Stasis                  -         Change
Security              -         Insecurity




Chaos isn't a pit. Chaos is a ladder.

Many who try to climb it fail, and never get to try again — the fall breaks them. And some are given a chance to climb, but they refuse. They cling to the realm, or the gods, or love ... illusions. Only the ladder is real, the climb is all there is.

['Littlefinger']
Dialogue from Game of Thrones




We have entered an age of constant conflict. Information is at once our core commodity and the most destabilizing factor of our time.

For the world masses, devastated by information they cannot manage or effectively interpret, life is “nasty, brutish . . . and short-circuited.” The general pace of change is overwhelming, and information is both the motor and signifier of change.

Those humans, in every country and region, who cannot understand the new world, or who cannot profit from its uncertainties, or who cannot reconcile themselves to its dynamics, will become the violent enemies of their inadequate governments, of their more fortunate neighbors, and ultimately of the United States.

We are entering a new American century, in which we will become still wealthier, culturally more lethal, and increasingly powerful. We will excite hatreds without precedent.

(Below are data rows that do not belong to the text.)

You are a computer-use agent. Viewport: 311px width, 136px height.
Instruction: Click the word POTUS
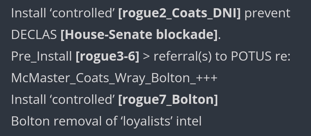pyautogui.click(x=251, y=56)
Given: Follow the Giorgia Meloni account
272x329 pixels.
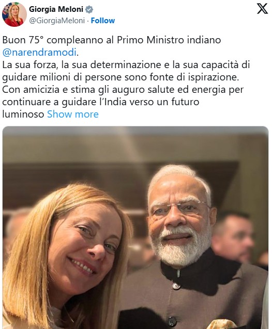Looking at the screenshot, I should [103, 21].
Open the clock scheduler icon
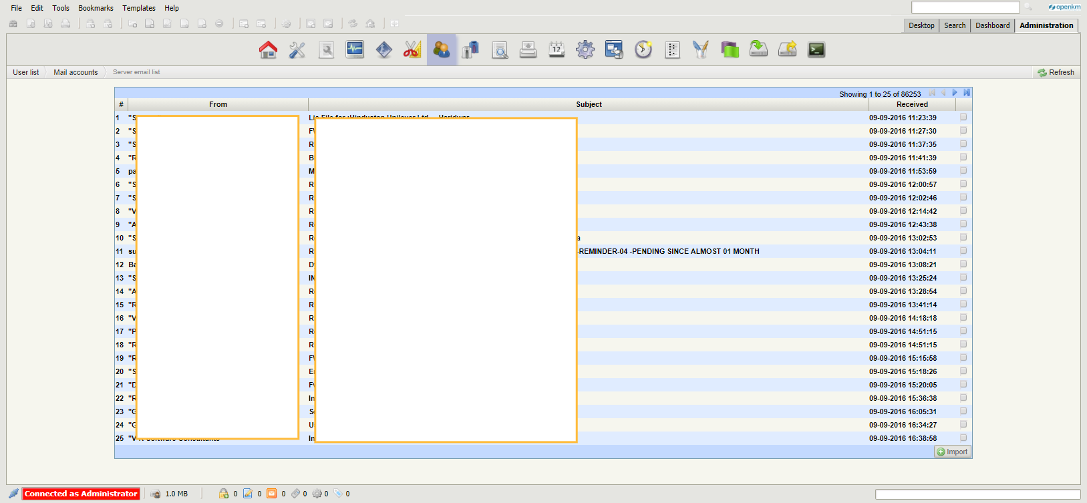Screen dimensions: 1087x503 [643, 50]
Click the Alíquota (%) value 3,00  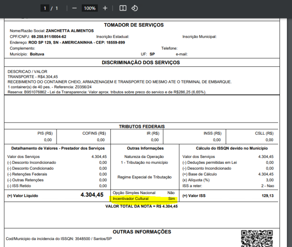coord(270,180)
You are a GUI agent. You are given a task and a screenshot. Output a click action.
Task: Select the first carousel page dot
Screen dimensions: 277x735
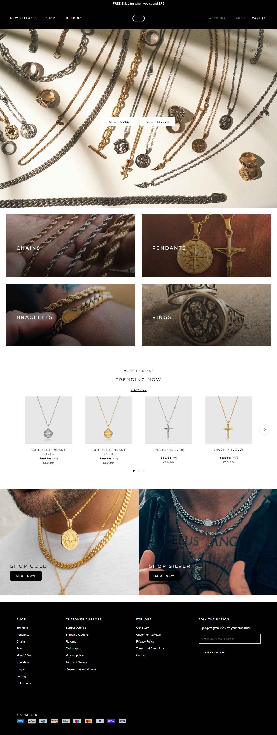coord(134,471)
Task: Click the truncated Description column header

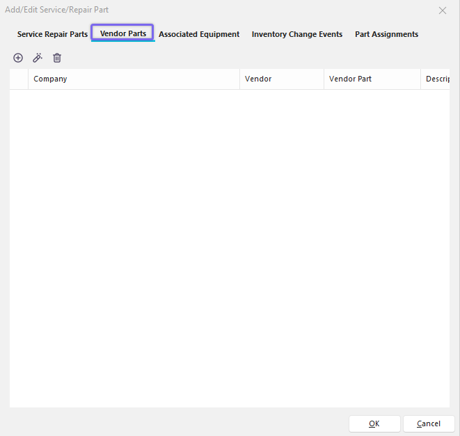Action: [437, 79]
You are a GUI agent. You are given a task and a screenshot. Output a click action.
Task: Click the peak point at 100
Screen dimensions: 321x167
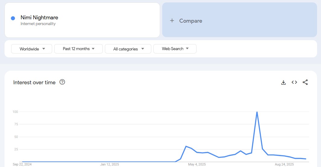tap(257, 112)
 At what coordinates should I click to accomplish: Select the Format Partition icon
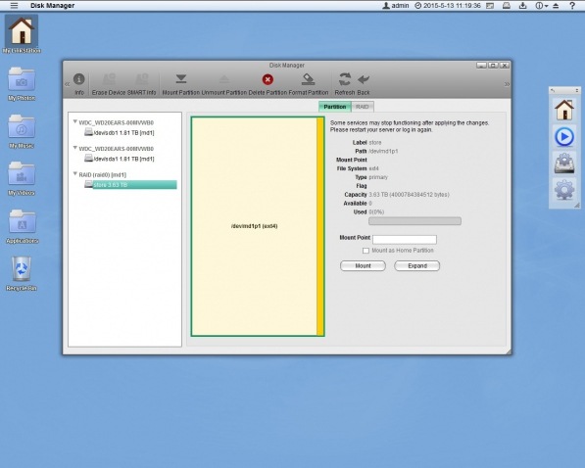point(308,79)
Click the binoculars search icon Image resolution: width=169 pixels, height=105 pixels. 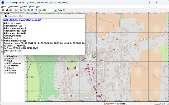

[…] States will struggle for advantage or revenge as their societies boil. Beyond traditional crime, terrorism will be the most common form of violence, but transnational criminality, civil strife, secessions, border conflicts, and conventional wars will continue to plague the world, albeit with the “lesser” conflicts statistically dominant. In defense of its interests, its citizens, its allies, or its clients, the United States will be required to intervene in some of these contests. We will win militarily whenever we have the guts for it.

There will be no peace. At any given moment for the rest of our lifetimes, there will be multiple conflicts in mutating forms around the globe.

Violent conflict will dominate the headlines, but cultural and economic struggles will be steadier and ultimately more decisive. The de facto role of the US armed forces will be to keep the world safe for our economy and open to our cultural assault. To those ends, we will do a fair amount of killing.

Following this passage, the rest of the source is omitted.